Because I was so tall, the skis were custom-made and arrived two weeks after the rest of the class had started actually skiing.   The lodge and train station were about half way up the ski slope.

My skis were so long I could barely see the ends (granted I am short-sighted).   The ever solicitous ski instructor helped me put on my skis and demonstrated how to stop and how to turn.  He then wished me luck and hit the slopes.

I quickly realized that what he did so effortlessly, wasn’t effortless at all.

I couldn’t stop and I couldn’t turn.

Ice moguls covered with powder snow

I proceeded to develop a technique of skiing sideways, and ever so slightly down slope.  This would inevitably bring me to an area of the slope that was not part of the normal run and was filled with round ice moguls.  One ski would get stuck in a mogul.  This would cause me to fall.  I had stopped.  While on the ground, I would throw my skis over my head and turn them in the opposite direction.  Up I’d get.  I repeated the process down to the ski lift entrance.

I can still see that t-bar lift: two people side-by-side as a bar pushed their butts up a slope.  Sounds easy.  It generally took me 10-20 tries to make it past the first 10 feet.  

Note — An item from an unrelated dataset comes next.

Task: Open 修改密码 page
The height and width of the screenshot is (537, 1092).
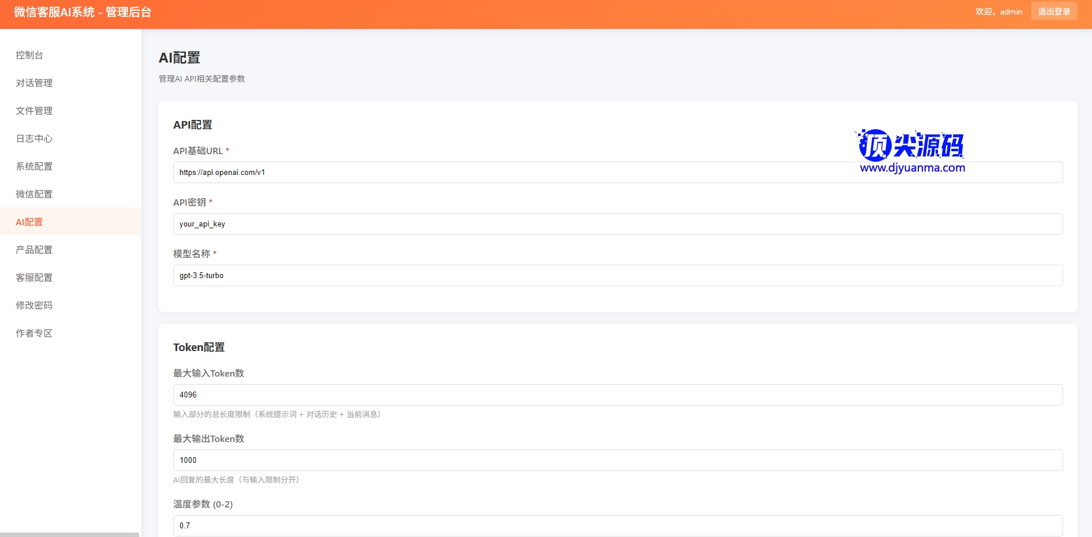Action: coord(34,305)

But my troubles were far from over.  As the bar pushed me up, I became increasingly unstable.  Inevitably I ended up in a drift on the side of the track, an area piled high with powder, virgin snow.

My ski poles sank down until only the last six inches or so were showing.  With no leverage, I struggled to get upright, all the while dodging my ever helpful fellow skiers  who took great joy in trying to stab me with their poles.

Twice that winter I didn’t make it up far enough to get over to where the train station was.  So, I faked it.  I pretended I had an injury.  Then the homeward train was forced to stop at the bottom of the slope to pick up the ‘injured’ skier.  Definitely not my finest hour.

The two times I miraculously made it to the top, I was in such shock I didn’t know what to do next.  The surface was pure ice.  Slick and rough.   Other skiers were arriving right behind, so I quickly shuffled to the side.   Then ever so slowly I used my patented non-skiing ski technique to inch my way down to the lodge.

Most of the time once I made it half way up I would just ski across the ski slope, dodging flying skiers to the safety and comfort of the lodge.

Years later in New Hampshire,  I tried again.  This time with shorter skis on a slope with a disk ski lift (similar principle to the t-bar, but it pushed only YOUR butt with the bar going up between your legs.}   My friends assured my I couldn’t fall.  I fell.   Got dragged up the slope because my ski pole strap got wrapped around the disk.          

So I hate skiing.   But I don’t hate skiers.

So if you want to ski, I’ll be waiting with a warm drink in front of a fire.